In 1882, a group of Romanian Jews, fleeing religious persecution, bought land in Palestine and, with later help from the Rothschild family, founded the town of Zikhron Ya’akov. It is here in the years just before The Great War that we meet Shoshana Adelstein, elder daughter of a farmer whose vineyards contribute to the local wine making industry. After a love affair that ends unhappily, she marries a wealthy Turkish businessman, and moves to Constantinople.
1915 finds her bored, restless and stifled in a loveless marriage, but with her adopted country at war with Britain, France and Russia, she is anxious about her people in Palestine and, deceiving her husband, boards a train to Haifa. What she sees – displaced Armenian Christians being harried and beaten by Turkish soldiers – as the train trundles over the Anatolian plateau, shapes the rest of her life. On her return to Zikhron Ya’akov and appalled by what she has witnessed from the train window, Shoshana envisages that after the Armenians, the Jews living across the Ottoman empire will be next, and she vows to take action.
Together with her brother Nathan and her lover, Eli, Shoshana creates an intelligence network to gather information on Turkish troop movements, defensive works, logistics and troop morale. Eventually, contact is made with the British administration in Cairo, but as Shoshana’s network expands, its vulnerability to betrayal increases exponentially. I can take or leave some of the more frothy romantic sections of this book, but when Shoshana reconnects (they had met briefly before the war) with a certain young army officer called Thomas Edward Lawrence, the spark (for me) was lit.
Lawrence is in Cairo with his colleague, archaeologist – and intelligence agent – Leonard Woolley, and they are determined to disrupt the Turks in every way possible. History hands us so many ironies: Lawrence and the Jewish intelligence agents have a common enemy in the Turks, of course, but look for totally incompatible outcomes. Lawrence has promised an Arab homeland to the tribesmen he leads, while Shoshana and Nathan want a land where Jews can prosper.
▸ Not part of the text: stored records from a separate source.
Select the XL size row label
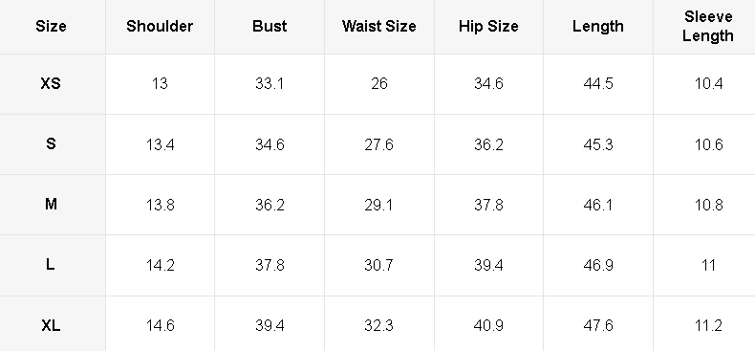pos(51,326)
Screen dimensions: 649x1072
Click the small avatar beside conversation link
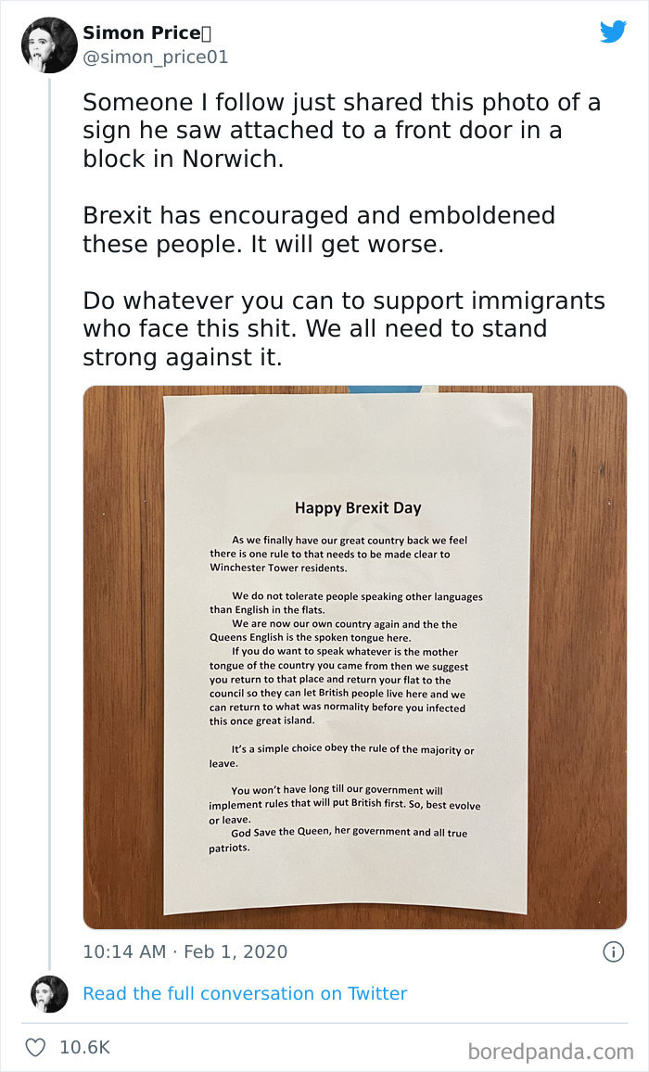[x=48, y=993]
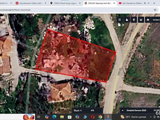Viewport: 160px width, 120px height.
Task: Open File Explorer from the taskbar
Action: pos(62,117)
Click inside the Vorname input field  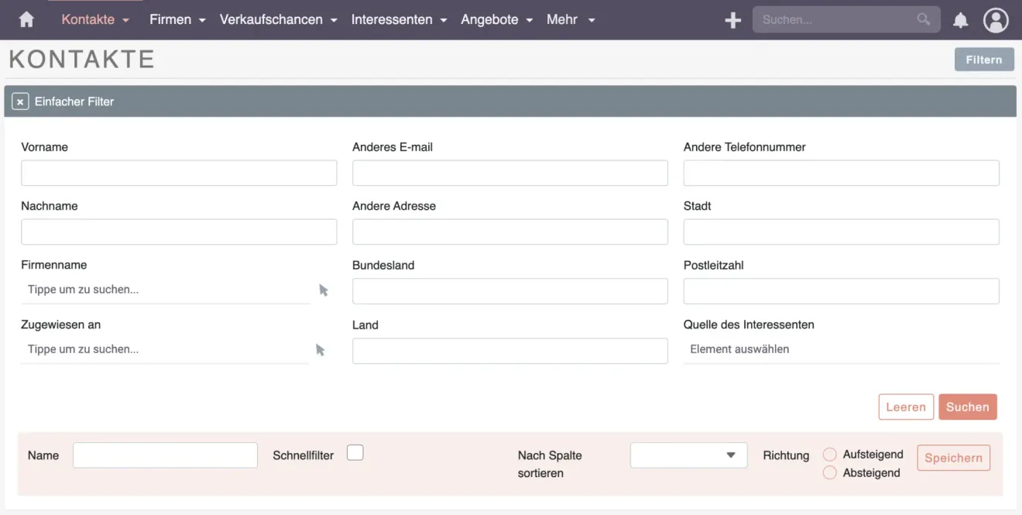(178, 172)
The best fiction closely shadows real life and, in both reality and imagination, the worst betrayals come from within. Not from a snarling enemy, but from those once thought to be friends. The Wild Date Palm is a chastening example of how easily loyalty can be corrupted. The title of the book is deeply significant as, in the last chapter, Diane Armstrong slows us that life can truly spring from death, and that despair can be the mother of hope.
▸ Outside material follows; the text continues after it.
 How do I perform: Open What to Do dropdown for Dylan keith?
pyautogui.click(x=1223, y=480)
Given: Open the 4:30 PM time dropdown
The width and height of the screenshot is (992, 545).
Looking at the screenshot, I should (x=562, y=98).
The slaughter of Armenian Christians before and during The Great War is a matter of historical record, Two decades later, another horrific act of genocide occurred and Danuta Julia Boguslawski, born in 1939 in Kraków, Poland, is well qualified to write about such things. She and her family survived the war and, in 1948, they emigrated to Australia. Now, writing as Diane Armstrong, with a long and successful career as a writer behind her, she has written a novel of great power and compassion, set in a time of turmoil and unimaginable cruelty. Published by HQ fiction, The Wild Date Palm is available now.